O drama é a tragédia acovardada?


“Sem saber, [meus amigos e eu] herdamos a incapacidade para a tragédia e a predestinação para a forma menor do drama: porque nas nossas casas não se aceita a realidade do mal, e isso adia ao infinito qualquer desdobramento trágico, deflagrando a longa onda de um drama comedido e permanente _o pântano em que crescemos. É um habitat absurdo, feito de dor reprimida e censuras diárias. Mas nós não podemos perceber o quanto é absurdo, porque, como répteis de pântano, conhecemos apenas aquele mundo, e o pântano para nós é a normalidade. Por isso somos aptos a metabolizar doses inacreditáveis de infelicidade, tomando-as pelo curso devido das coisas: nem sequer desconfiamos que escondem feridas a ser curadas e fraturas a recompor. Da mesma maneira ignoramos o que é escândalo, pois aceitamos instintivamente cada eventual desvio revelado por quem está à nossa volta como uma integração apenas inesperada ao protocolo da normalidade.
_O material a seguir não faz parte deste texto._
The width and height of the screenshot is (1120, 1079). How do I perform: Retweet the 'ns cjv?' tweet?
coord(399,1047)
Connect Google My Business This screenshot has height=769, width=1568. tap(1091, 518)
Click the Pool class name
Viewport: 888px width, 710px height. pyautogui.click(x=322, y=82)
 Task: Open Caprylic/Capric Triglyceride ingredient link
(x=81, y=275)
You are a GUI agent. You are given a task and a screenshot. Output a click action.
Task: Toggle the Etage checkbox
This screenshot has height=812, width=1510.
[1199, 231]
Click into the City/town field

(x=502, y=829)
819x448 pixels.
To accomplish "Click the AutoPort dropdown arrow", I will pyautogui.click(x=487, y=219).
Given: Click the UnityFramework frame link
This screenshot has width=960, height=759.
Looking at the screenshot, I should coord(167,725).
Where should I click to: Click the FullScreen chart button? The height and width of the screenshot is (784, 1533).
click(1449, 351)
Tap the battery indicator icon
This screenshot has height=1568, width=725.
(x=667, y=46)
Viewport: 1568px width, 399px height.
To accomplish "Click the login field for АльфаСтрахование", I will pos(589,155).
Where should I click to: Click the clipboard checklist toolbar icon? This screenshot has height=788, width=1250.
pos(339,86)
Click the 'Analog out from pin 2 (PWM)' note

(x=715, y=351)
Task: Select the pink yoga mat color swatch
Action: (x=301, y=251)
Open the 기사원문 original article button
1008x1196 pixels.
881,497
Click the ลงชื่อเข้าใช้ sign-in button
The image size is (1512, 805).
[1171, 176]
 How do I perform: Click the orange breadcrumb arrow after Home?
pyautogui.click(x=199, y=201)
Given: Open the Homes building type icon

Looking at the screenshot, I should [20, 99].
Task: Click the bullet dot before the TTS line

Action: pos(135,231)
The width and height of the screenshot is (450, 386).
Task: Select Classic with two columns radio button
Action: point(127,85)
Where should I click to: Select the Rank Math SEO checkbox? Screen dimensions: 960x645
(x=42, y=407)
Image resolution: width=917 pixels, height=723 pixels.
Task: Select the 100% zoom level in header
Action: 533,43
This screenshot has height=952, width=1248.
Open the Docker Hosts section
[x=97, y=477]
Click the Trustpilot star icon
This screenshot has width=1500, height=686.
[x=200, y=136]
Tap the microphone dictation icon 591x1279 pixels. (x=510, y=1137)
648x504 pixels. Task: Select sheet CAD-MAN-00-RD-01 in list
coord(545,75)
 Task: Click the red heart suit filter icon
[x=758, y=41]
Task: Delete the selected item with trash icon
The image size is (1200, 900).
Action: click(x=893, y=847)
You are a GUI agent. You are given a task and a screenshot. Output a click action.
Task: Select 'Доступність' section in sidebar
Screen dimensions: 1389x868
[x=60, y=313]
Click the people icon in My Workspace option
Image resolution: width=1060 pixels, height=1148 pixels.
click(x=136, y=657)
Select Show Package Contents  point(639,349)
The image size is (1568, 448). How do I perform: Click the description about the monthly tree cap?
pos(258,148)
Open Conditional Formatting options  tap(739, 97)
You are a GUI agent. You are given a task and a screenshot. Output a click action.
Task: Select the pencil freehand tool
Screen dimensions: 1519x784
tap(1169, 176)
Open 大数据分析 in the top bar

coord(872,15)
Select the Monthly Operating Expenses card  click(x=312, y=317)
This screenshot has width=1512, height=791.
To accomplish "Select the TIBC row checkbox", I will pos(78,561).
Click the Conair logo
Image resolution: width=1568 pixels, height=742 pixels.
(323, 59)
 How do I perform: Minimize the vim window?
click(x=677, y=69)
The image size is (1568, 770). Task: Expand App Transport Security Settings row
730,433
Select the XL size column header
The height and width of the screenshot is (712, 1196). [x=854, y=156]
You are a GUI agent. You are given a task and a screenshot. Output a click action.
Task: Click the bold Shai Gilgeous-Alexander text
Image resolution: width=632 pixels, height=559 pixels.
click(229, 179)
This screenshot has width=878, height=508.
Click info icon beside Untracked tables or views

Assim, por exemplo, na escuridão dos cinemas paroquiais, sentimos a mão do padre se apoiar no interior das nossas coxas, sem sentir raiva, mas procurando deduzir depressa que evidentemente as coisas eram assim, os padres apoiavam a mão ali _nem era o caso de comentar em casa. Tínhamos 12, 13 anos. Não tirávamos a mão do padre. Tomávamos a eucaristia da mesma mão, no domingo seguinte. Éramos capazes de fazer isso, ainda somos _por que, então, não deveríamos ser capazes de confundir a depressão com uma forma de elegância, e a infelicidade com uma coloração apropriada da vida?”